This Atlas site has variously been referred to as NIRNS, Harwell, Chilton or RAL, so a word of explanation is helpful. The National Institute for Research in Nuclear Science (NIRNS) was formed in 1957 to operate the Rutherford High Energy Laboratory as an open-access nuclear research facility, located just outside the perimeter fence of the UKAEA's restricted-access laboratory at Harwell. NIRNS itself lay between the villages of Chilton and Harwell, so 'Chilton' became the informal name for NIRNS.
In the summer of 1961 the UKAEA placed an order with Ferranti for an Atlas computer, costing about £3.1m.
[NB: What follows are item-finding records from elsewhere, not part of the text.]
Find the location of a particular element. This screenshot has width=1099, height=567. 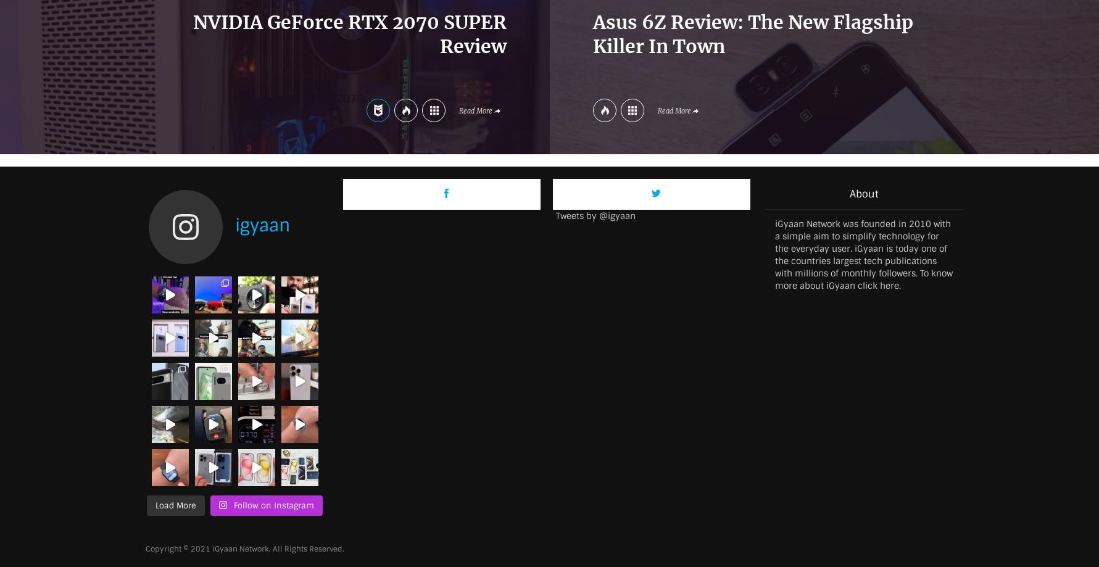

'iGyaan Network was founded in 2010 with a simple aim to simplify technology for the everyday user. iGyaan is today one of the countries largest tech publications with millions of monthly followers. To know more about iGyaan' is located at coordinates (862, 254).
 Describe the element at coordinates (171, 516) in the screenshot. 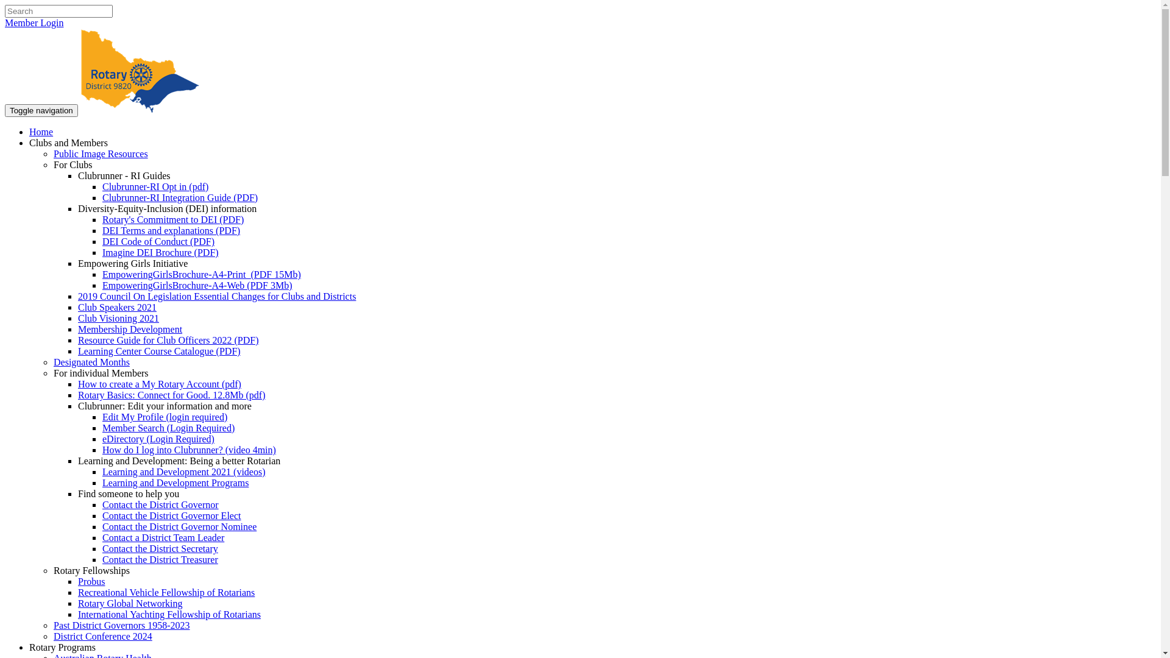

I see `'Contact the District Governor Elect'` at that location.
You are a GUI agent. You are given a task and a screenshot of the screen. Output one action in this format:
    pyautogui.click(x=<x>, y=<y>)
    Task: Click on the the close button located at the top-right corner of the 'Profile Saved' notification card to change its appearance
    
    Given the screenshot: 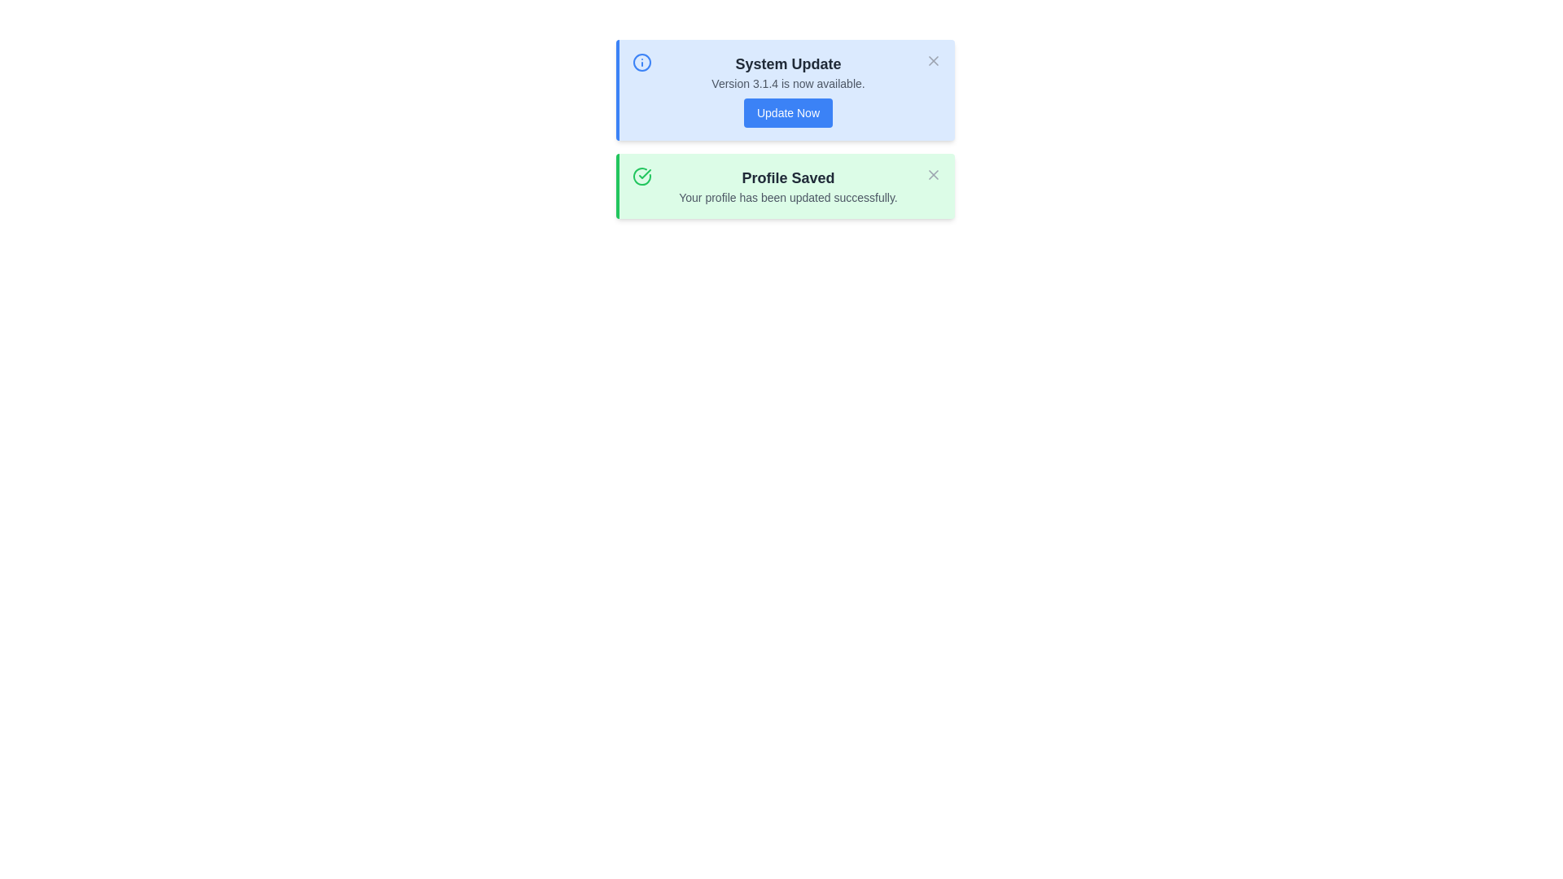 What is the action you would take?
    pyautogui.click(x=933, y=175)
    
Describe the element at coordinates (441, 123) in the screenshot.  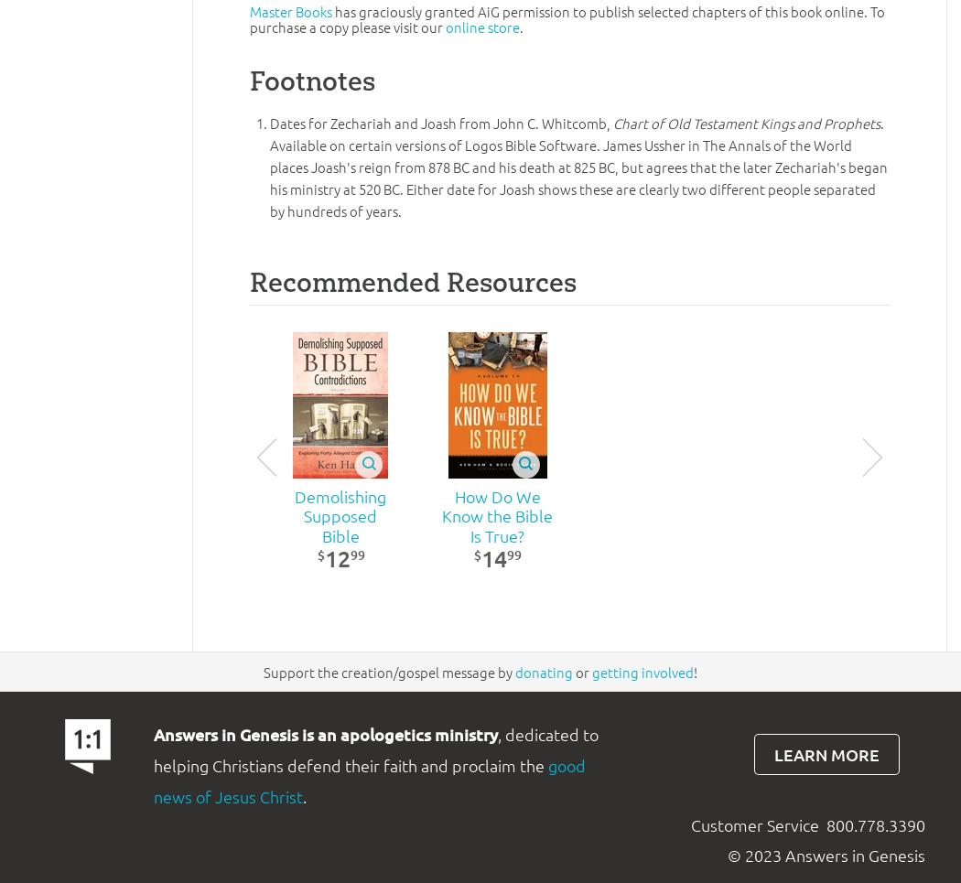
I see `'Dates for Zechariah and Joash from John C. Whitcomb,'` at that location.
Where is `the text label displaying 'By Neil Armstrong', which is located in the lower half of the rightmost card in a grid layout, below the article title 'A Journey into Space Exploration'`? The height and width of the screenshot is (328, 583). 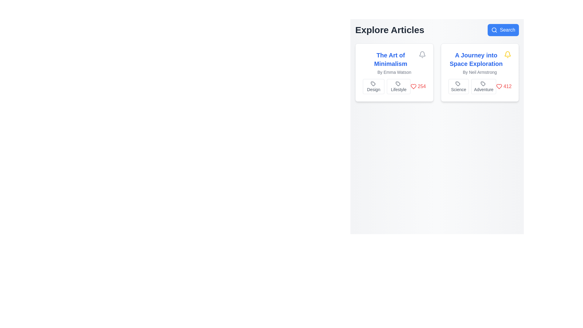
the text label displaying 'By Neil Armstrong', which is located in the lower half of the rightmost card in a grid layout, below the article title 'A Journey into Space Exploration' is located at coordinates (480, 72).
Chilton was chosen as the site, so that the computing facilities could be made available to outside users - and in particular to the UK's academic community. The original intention had been for the Chilton Atlas to be used in equal proportions by Harwell, Rutherford and the Universities [ref. 5]. However, by 1964 both Rutherford and Harwell had acquired their own IBM facilities so the Chilton Atlas was mainly used by the universities and other government departments, such as the Meteorological Office and the Natural Environment Research Council (NERC).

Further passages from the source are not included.